Write out, word for word, only the lines from the one with "Given: Click the CYL To input" to the end of the data below.

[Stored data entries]
☆ ☆ ☆ ☆ ☆
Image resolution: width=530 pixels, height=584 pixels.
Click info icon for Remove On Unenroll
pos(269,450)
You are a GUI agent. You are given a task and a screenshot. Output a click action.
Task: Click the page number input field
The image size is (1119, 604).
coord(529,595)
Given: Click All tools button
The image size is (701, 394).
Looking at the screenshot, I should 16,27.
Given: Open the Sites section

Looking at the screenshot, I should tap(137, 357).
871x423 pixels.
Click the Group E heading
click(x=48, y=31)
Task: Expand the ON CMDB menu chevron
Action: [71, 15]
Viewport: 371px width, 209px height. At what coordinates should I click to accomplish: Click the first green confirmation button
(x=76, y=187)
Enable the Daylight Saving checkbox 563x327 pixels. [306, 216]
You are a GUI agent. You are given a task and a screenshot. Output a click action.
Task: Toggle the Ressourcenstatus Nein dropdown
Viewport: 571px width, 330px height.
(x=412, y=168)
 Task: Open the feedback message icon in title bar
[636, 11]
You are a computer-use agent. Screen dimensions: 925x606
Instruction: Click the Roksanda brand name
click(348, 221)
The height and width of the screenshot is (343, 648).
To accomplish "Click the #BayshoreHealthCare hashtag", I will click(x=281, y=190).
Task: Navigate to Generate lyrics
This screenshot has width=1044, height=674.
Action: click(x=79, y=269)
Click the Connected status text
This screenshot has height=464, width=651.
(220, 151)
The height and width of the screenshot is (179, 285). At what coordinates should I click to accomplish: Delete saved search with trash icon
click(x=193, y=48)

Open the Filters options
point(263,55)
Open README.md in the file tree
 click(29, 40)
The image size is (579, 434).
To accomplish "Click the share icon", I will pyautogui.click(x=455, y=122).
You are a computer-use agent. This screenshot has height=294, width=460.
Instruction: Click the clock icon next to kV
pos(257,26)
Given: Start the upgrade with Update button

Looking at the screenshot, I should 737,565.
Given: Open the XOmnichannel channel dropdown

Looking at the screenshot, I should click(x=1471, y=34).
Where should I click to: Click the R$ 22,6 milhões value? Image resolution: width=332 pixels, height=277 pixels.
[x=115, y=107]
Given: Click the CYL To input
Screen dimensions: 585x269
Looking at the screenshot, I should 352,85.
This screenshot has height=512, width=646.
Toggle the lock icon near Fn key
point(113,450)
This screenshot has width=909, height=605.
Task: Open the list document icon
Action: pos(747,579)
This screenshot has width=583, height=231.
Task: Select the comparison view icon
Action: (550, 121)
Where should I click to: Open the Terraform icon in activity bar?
☆ ☆ ☆ ☆ ☆
-- THE ANSWER --
Given: Click the CYL To input
Screen dimensions: 585x269
Looking at the screenshot, I should 352,85.
This screenshot has height=512, width=646.
Toggle the lock icon near Fn key
point(113,450)
This screenshot has width=909, height=605.
Task: Open the list document icon
Action: pos(747,579)
This screenshot has width=583, height=231.
Task: Select the comparison view icon
Action: (550, 121)
Where should I click to: Open the Terraform icon in activity bar?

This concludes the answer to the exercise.